■ Page text:

I may edge my bets and buy a cheap property in the UK (hold some cash in my UK sterling account or 6.5% variable AUD account for this purpose) before the year's up. I guess I can always part mortgage it / rent it to free up the cash again / provide income. Too many options! An Aussie house would require fulltime work to provide an income given their prices - something I'm keen to avoid:)
 
I too like the 1 year plan. Those rates are good. You can dip your toes into the RV world. If you like it you can start diversifying next year with a bit more principal than you have today and drive off into the sunset. If you don't like it you can evaluate your UK buying opportunities, go back to work, whatever.
 
Your post suggests you have little to no experience investing. Diving into the market with $950k could be an awfully expensive way to learn. You may want to practice with a smaller sum in the interim.
 
I too like the 1 year plan. Those rates are good. You can dip your toes into the RV world. If you like it you can start diversifying next year with a bit more principal than you have today and drive off into the sunset. If you don't like it you can evaluate your UK buying opportunities, go back to work, whatever.

Thanks. Sounds so obvious when someone else says it :)

Your post suggests you have little to no experience investing. Diving into the market with $950k could be an awfully expensive way to learn. You may want to practice with a smaller sum in the interim.

I agree. I'll be taking most of next year to nut out what i want to do with the money in the long run. Not much diving in going on here to be honest - I'm struggling with putting it in the bank at this stage!

■ Study questions:
1. In the forum thread, rewrite the stretch from "I may edge my" through "keen to avoid:)", putting "small flat" in place of "cheap property".
2. In the forum thread's reply that begins "I too like the 1 year plan," list every action it says the reader can take.

■ Supplied records:
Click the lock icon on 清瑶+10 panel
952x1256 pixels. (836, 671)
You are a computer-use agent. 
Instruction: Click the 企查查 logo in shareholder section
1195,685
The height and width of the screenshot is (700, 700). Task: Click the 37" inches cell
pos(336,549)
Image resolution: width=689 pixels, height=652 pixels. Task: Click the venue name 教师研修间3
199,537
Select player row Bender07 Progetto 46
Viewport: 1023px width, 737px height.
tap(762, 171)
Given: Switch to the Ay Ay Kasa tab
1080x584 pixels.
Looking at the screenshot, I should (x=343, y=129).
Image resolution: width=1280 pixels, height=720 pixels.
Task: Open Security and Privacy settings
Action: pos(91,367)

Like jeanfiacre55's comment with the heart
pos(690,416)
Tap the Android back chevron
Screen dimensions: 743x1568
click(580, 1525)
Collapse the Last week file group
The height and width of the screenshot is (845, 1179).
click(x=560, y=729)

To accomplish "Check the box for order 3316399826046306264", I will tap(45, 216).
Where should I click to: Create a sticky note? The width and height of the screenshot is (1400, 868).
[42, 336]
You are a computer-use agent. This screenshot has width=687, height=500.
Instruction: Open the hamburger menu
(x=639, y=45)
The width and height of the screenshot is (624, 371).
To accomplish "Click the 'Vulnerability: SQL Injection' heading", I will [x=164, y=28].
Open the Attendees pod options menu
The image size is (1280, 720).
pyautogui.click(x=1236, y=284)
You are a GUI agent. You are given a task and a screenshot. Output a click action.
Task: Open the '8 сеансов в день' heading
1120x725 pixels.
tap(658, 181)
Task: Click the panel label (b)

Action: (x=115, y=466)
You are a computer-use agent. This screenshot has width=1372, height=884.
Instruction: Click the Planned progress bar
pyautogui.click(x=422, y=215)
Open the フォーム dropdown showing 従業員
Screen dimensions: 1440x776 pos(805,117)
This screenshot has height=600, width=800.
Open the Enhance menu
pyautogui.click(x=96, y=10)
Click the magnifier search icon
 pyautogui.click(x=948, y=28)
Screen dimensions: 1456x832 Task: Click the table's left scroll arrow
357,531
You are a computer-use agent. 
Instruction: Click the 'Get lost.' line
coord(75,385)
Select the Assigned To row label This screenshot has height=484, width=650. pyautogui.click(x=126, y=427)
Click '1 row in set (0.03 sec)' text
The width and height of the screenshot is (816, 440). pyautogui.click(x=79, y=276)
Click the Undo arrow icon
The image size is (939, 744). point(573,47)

■ Answers:
1.
I may edge my bets and buy a small flat in the UK (hold some cash in my UK sterling account or 6.5% variable AUD account for this purpose) before the year's up. I guess I can always part mortgage it / rent it to free up the cash again / provide income. Too many options! An Aussie house would require fulltime work to provide an income given their prices - something I'm keen to avoid:)

2.
- dip your toes into the RV world
- start diversifying next year with a bit more principal than you have today
- drive off into the sunset
- evaluate your UK buying opportunities
- go back to work